Welcome to the Fast Track to a New You Coaching Program
Here is the program guidelines.
- Schedule your weekly calls by emailing Batista at firstname.lastname@example.org
- There is a 24 hour cancellation notice required. Calls that are missed without notice are forfeited. In case of a cancellation, calls need to be made up the same week they were scheduled for.
- Review program 1 files
- Go to the gym and do program 1, mark down weight scale precisely as per instruction
Download a sample sheet here
- As soon as you have done that, Email your program weights to email@example.com or fax to 310.382.2459
- I will then review your weight range and send you a revised sheet within 48 hours
- Next, you’ll go and do the program again according to the revised program weights and adjustments
- Email the last program homework you have done 24 hours before our scheduled call along with a updated calendar of the days you have trained.
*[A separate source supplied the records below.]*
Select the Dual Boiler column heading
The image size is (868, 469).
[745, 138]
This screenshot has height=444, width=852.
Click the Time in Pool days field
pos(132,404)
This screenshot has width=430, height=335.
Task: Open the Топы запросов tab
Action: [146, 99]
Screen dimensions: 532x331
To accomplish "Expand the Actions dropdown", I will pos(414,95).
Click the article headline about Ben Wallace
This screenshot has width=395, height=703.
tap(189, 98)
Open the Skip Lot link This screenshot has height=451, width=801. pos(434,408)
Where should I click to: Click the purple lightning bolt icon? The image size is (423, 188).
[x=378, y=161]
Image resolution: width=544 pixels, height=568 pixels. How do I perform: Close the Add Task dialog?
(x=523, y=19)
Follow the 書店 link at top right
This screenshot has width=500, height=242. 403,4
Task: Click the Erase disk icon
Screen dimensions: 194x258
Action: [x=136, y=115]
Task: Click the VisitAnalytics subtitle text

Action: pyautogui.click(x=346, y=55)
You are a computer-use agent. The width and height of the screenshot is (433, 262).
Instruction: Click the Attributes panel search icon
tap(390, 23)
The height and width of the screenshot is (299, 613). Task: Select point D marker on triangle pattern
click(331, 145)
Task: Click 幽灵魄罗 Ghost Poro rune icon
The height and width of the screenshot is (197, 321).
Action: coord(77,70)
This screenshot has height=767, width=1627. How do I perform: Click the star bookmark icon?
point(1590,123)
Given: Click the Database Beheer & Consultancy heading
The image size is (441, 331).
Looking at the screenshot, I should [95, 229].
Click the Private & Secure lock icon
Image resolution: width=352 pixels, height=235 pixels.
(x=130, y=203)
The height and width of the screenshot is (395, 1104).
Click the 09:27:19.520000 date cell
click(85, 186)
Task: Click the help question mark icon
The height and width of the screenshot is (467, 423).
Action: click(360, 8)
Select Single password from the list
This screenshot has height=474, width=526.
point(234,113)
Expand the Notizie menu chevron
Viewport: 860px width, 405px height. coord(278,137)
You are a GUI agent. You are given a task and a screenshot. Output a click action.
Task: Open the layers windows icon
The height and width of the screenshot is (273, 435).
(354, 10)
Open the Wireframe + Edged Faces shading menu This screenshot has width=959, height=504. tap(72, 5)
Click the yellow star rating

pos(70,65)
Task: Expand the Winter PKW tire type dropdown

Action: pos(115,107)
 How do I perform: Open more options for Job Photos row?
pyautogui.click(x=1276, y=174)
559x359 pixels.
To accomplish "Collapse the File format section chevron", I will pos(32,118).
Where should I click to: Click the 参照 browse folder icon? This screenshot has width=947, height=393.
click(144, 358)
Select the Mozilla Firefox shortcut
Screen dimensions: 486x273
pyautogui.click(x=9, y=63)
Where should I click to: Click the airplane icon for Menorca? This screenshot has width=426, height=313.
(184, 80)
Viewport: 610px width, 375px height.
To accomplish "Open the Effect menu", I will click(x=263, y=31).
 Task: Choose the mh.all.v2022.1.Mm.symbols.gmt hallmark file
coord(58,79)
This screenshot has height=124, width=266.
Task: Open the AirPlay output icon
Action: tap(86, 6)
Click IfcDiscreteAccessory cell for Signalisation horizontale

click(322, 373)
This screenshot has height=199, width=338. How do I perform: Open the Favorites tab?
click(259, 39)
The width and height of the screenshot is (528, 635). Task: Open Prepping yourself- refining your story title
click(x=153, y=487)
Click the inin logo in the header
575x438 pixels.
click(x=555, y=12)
Download the blank calendar HERE
- We’ll review your programs and answer all your questions during our weekly calls
IMPORTANT: Make notes of any exercises that might feel uncomfortable, and if requested, do take picture of the equipment in a timely matter, this is strictly for YOUR BENEFIT
- Fill out the general information form (Print Legibly) and email it back to firstname.lastname@example.org or fax to 310.382.2459
- Download general information form HERE
Homework, calendar and program sheets (marked as per specific instructions, in the exact format supplied) must to be returned to the “office” by fax or email no later than 24 hours prior to our weekly call. This is needed to maximize the benefits of the training calls.
1st week: we will explore program 1. You are expected to go to the gym 2 or 3 times. The first time is to gage where you are at in terms of your strength and for me to adjust your weight scale accordingly. Then you’ll have a chance to redo the program with the adjusted weight scale for 1 or 2 times.
2nd week: We’ll repeat the process with program 2
3rd week: We’ll repeat the process with program 3
4th week to 6th week: The subsequent 3 weeks are dedicated for you to alternate program 1, 2 and 3. At that point it would be very good if you could make a commitment to train 3 times per week for 3 weeks.